L’ex Pci Cacciari finito più a destra di Salvini. Se finora gli autonomi hanno pagato di più il prezzo della crisi il filosofo si augura che adesso tocchi pure agli statali

di Giuseppe Vatinno
Politica

La parabola intellettuale e politica del filosofo Massimo Cacciari è inquietante. Figlio dell’alta borghesia esordisce da giovane occupando a Mestre la stazione insieme alle tute blu, diviene un militante di Potere Operaio per poi entrare nel Partito comunista. Si laurea in filosofia a Padova e viene creato professore ordinario di Estetica a Venezia sua città natale. Due volte – in periodi diversi – sindaco della città lagunare con i Democratici di Romano Prodi e con l’Ulivo, due volte deputato del Pci e poi Europarlamentare. Studioso di Marx, Heiddeger, Nitzsche e Wittgenstein si segnala negli anni per un inarrestabile passaggio su posizioni conservatrici se non di destra.

Ci ha abituato, da personaggio televisivo, a uscite bislacche e deflagranti come quella recente a Piazza Pulita in cui ha lanciato strali contro gli statali: “Voglio dire ai miei colleghi dello stato e del parastato, prima o dopo arriveranno a voi, per forza. E io spero che ci arrivino presto, perché è intollerabile che questa crisi la paghi metà della popolazione italiana”. Forse l’influenza del suo amato Heiddeger, compresso con il nazismo, e l’amore per Nietzsche, che aveva come mito il superuomo ariano, gli hanno giocato negli anni un brutto scherzo e a volte Cacciari sembra più a destra di Salvini.

Non è infatti la prima volta che lo scorbutico filosofo parte per la tangente e si lascia andare ad intemerate di cui perde rapidamente il controllo. A suo discapito però possiamo dire che non solo non è l’unico che nato a sinistra poi si è ritrovato a destra, visto che lo stesso Benito Mussolini, già direttore del quotidiano socialista L’Avanti!, fece similmente, ma molti altri che da giovani erano incendiari extraparlamentari di estrema sinistra ce li siamo ritrovati in Forza Italia o comunque in posizioni conservatrici, a partire dal filosofo Lucio Colletti.
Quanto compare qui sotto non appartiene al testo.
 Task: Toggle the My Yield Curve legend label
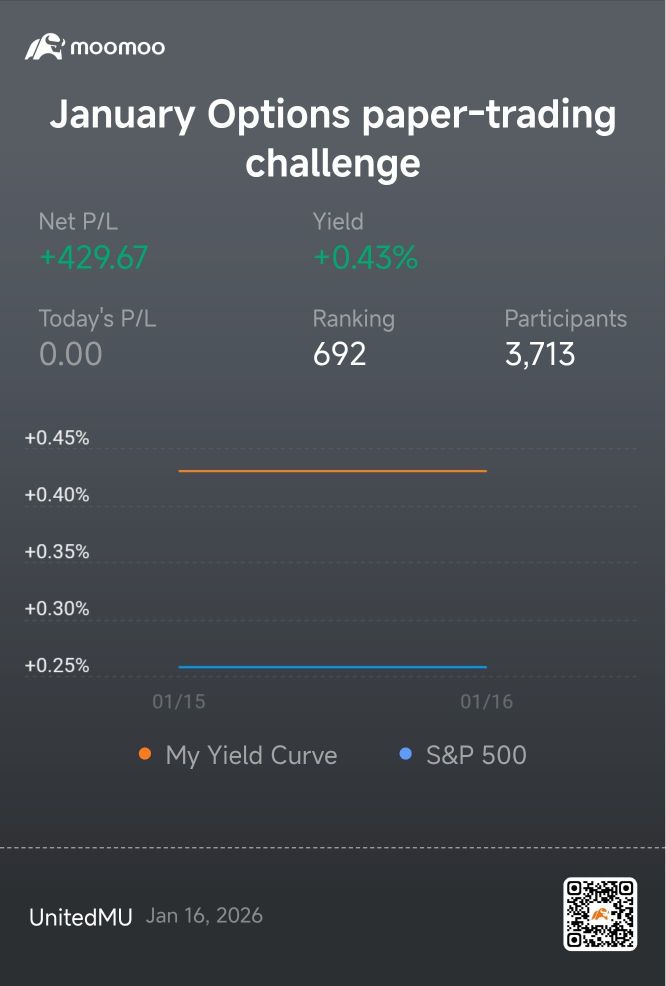click(x=252, y=755)
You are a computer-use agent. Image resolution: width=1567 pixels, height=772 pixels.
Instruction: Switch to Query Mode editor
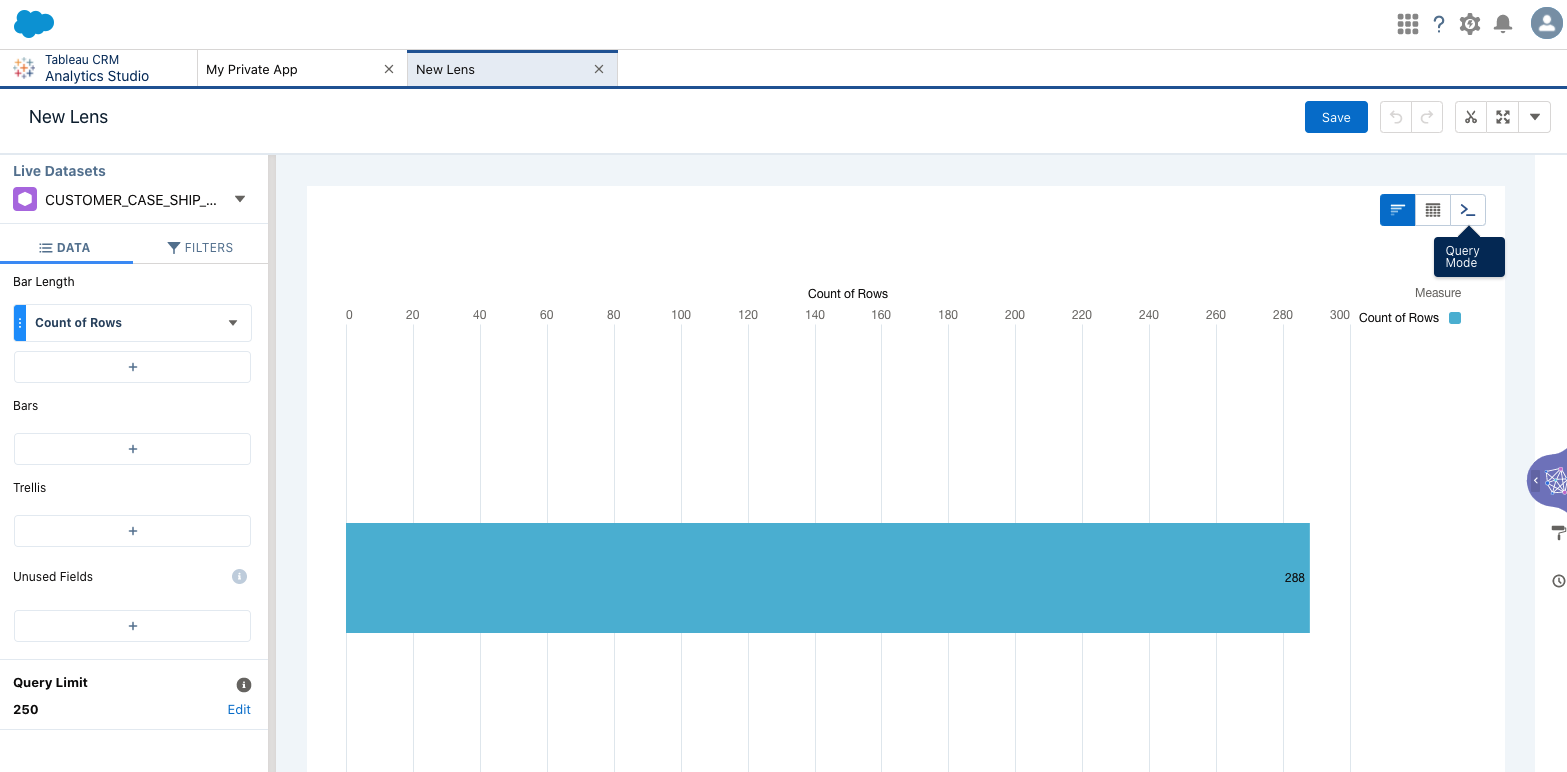click(1467, 210)
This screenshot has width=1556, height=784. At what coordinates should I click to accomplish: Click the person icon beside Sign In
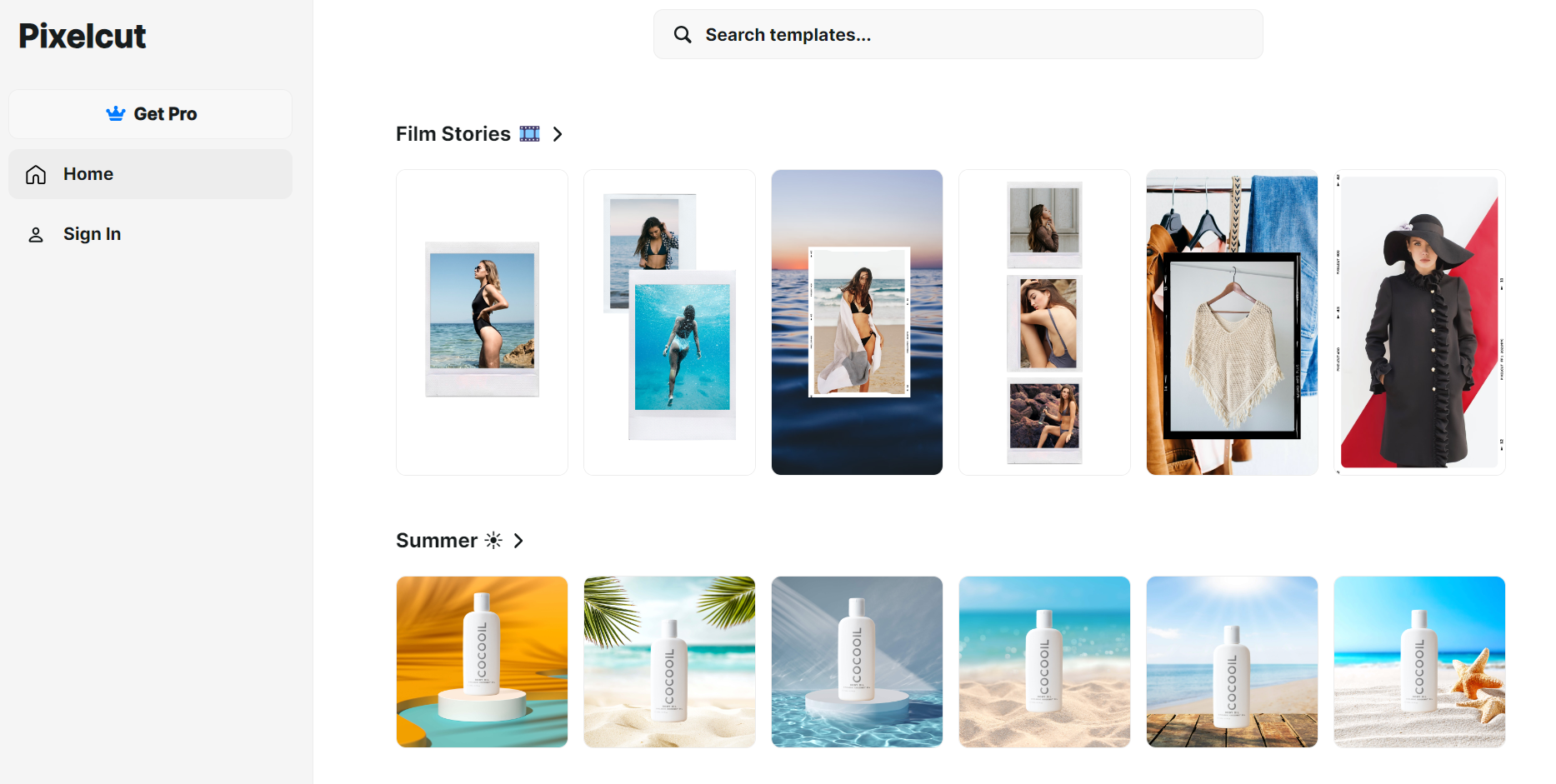click(x=36, y=235)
Dunque Cacciari, figlio dell’alta e ricca borghesia padana, non è certo un’eccezione quanto piuttosto una triste conferma alla regola che si nasce incendiari e ci si trasforma, da vecchi, in pompieri.
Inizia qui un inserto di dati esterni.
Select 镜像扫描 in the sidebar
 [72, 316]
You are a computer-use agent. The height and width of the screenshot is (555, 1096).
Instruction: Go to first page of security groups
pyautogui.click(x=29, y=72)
Tuttavia, anche scontando queste ineluttabili e misteriose (fino ad un certo punto naturalmente) leggi sociologiche Cacciari si fa notare per due motivi. Primo: essendo un noto personaggio televisivo è quello che si definisce un opinion maker e quindi ha effetto sull’opinione pubblica. Secondo: da bravo filosofo irrazionalista, è portatore di un linguaggio volutamente criptico e avviluppato che fa capire ben poco all’ascoltatore che si trova sommerso da un effluvio di parole spesso tecniche e incomprensibili al “volgo” che cercano di abbindolarlo alla maniera, per restare in tema filosofico, dei sofisti greci.
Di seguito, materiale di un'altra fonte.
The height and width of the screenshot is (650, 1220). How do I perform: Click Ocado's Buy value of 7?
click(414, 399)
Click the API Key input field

Ora Cacciari ce l’ha con gli statali. In mezzo ad una pandemia difficilissima da gestire invece che cercare di aiutare tutte le categorie sociali lui non trova di meglio che livellare tutti verso il basso invece che verso l’alto. Il filosofo sembra disprezzare il volgare “statale” per celebrare il culto del “buon bottegaio” e cioè colui il quale vive commerciando e produce cose solide, reali, salsicce e birra, ad esempio, ma anche macchine e similari, stura i gabinetti ed è insomma è lontano dal mondo della routine e degli uffici. La cosa strana è che se qualcuno è lontano dalle categorie produttive questo è proprio – per definizione – il filosofo, che trova in Cacciari l’ipostasi più completa e appropriata.